» Problem requirements: Here are some records; copy every line that holds the word "Anxiety".

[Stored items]
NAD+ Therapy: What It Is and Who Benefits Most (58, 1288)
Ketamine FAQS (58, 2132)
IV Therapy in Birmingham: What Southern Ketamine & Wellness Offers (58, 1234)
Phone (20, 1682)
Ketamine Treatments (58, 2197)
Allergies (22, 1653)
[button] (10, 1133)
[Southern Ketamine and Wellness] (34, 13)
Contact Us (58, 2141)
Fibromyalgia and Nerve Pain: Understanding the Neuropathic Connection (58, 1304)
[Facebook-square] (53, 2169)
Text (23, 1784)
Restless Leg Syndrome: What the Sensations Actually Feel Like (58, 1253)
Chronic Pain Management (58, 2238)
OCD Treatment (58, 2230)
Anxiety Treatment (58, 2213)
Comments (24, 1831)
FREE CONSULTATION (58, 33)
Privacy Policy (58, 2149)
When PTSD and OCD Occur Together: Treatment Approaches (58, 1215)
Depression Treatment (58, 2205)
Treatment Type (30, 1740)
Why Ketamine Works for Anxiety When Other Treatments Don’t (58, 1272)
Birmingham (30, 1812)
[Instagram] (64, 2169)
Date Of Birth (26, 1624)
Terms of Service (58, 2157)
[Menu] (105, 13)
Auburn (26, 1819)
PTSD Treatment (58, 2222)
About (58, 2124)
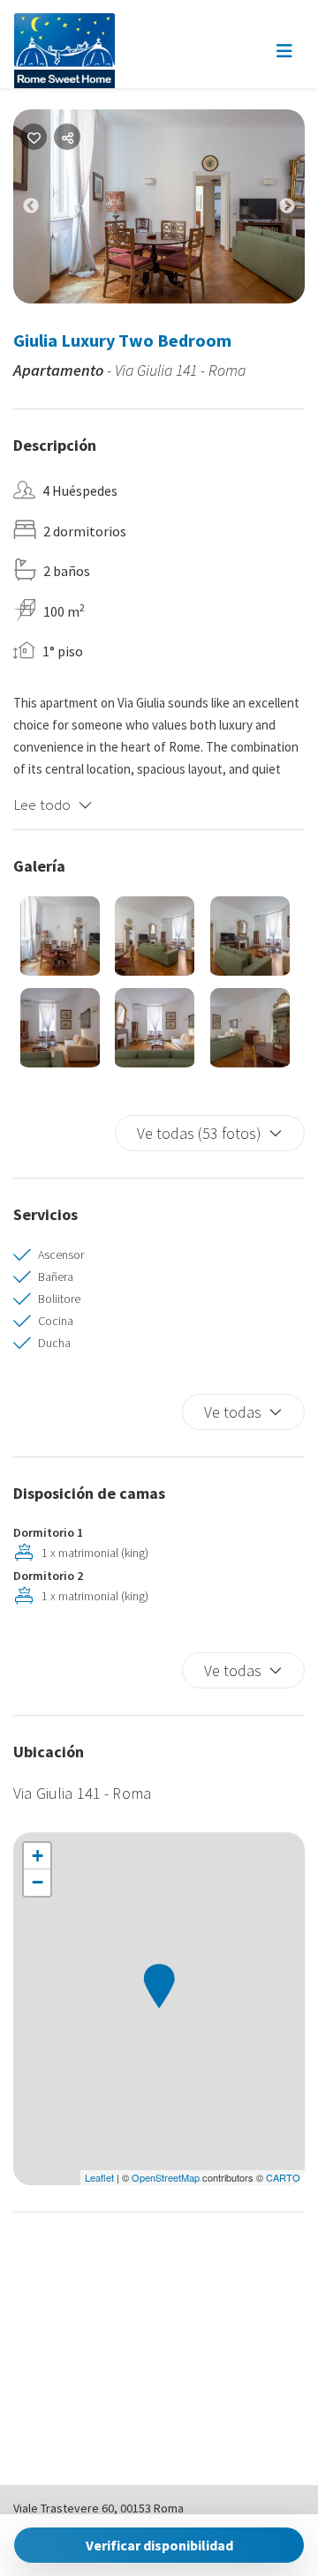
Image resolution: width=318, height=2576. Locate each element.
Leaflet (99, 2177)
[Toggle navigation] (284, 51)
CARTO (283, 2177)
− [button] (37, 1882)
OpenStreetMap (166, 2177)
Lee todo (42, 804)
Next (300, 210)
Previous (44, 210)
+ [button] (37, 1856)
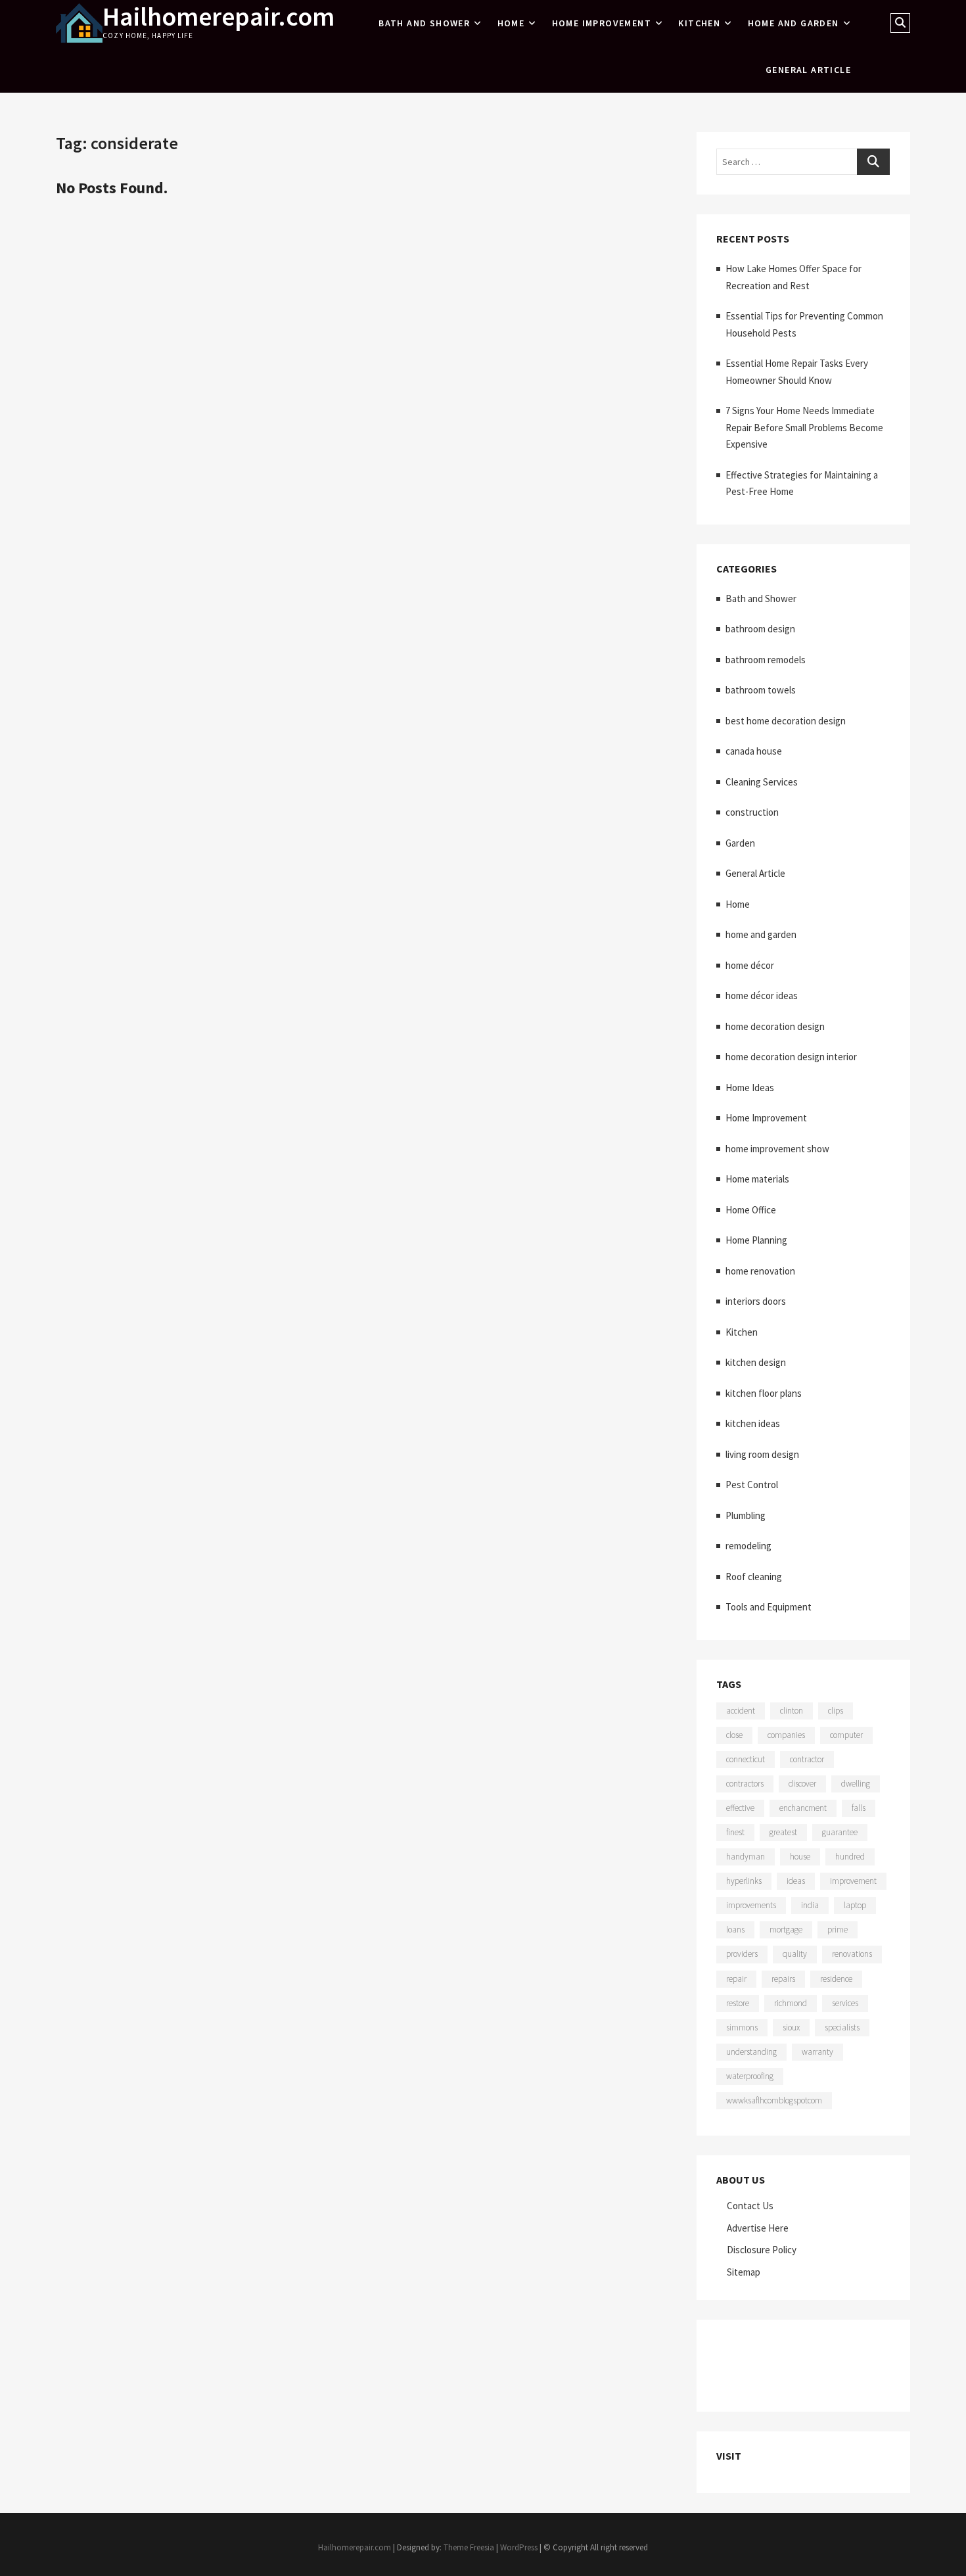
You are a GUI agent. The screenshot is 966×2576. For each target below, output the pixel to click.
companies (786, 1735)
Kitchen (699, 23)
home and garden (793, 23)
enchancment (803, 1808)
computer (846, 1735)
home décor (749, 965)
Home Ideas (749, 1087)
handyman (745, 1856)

» Response below:
Anxiety Treatment (58, 2213)
Why Ketamine Works for Anxiety When Other Treatments Don’t (58, 1272)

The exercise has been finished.